On Sun, Jan 19, 2025 at 09:14:17PM +0000, Iain Sandoe wrote:
> All:
> 
> Thank you all for looking at this - there are a large number of moving parts 
> and I could
> easily be making incorrect assumptions.  FWIW the highest weighting in the 
> inputs I have
> are given to DDI0487L_a_a-profile and the query output from the actual 
> desktops.
> 
> -----
> 
> Please note that the Darwin assembler is Apple’s LLVM backend (invoked via 
> clang -cc1as)
> and that means that whatever GCC deduces for the feature set and outputs into 
> the asm
> in the .arch line has to mean the same to LLVM as it does to GCC.
> 
> For example:
> I ran into a problem (that might or might not still exist) where specifying 
> crc on top of a
> 8.4 spec dropped the base rev assumed back to 8.x where crc was introduced 
> (that could
> be just a bug, but I have to live with it).

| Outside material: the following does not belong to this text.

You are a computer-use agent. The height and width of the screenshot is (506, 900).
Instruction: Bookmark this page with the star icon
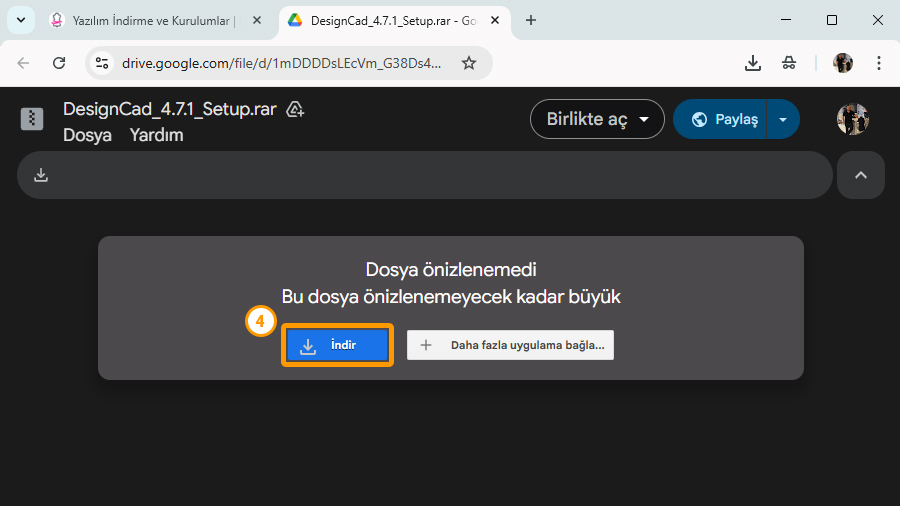pos(469,63)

I remembered reading about this issue before; after some searching I discoved
that it was via another email from you in 2023:
https://gcc.gnu.org/pipermail/gcc/2023-October/242748.html

So I did some more digging.  I believe the CRC workaround was added to handle
misspecified CPUs in Binutils.  In particular:

- +crc only existed from Feb 2013 (e60bb1dd3)
- cortex-a53 and cortex-a57 were missing CRC from Jan 2013 (95830fd17)
  to Nov 2014 (02c135512)
- thunderx was missing CRC from Oct 2014 (55fbd9927) to Apr 2015 (faade8513)
- armv8.1-a was missing CRC from Jun 2015 (88f0ea342) to Dec 2015 (af117b3cf)
- armv8.2-a was missing CRC from Nov 2015 (acb787b03) to Dec 2015 (af117b3cf)
- Binutils 2.25 was released Jan 2015, and Binutils 2.26 was released Jan 2016.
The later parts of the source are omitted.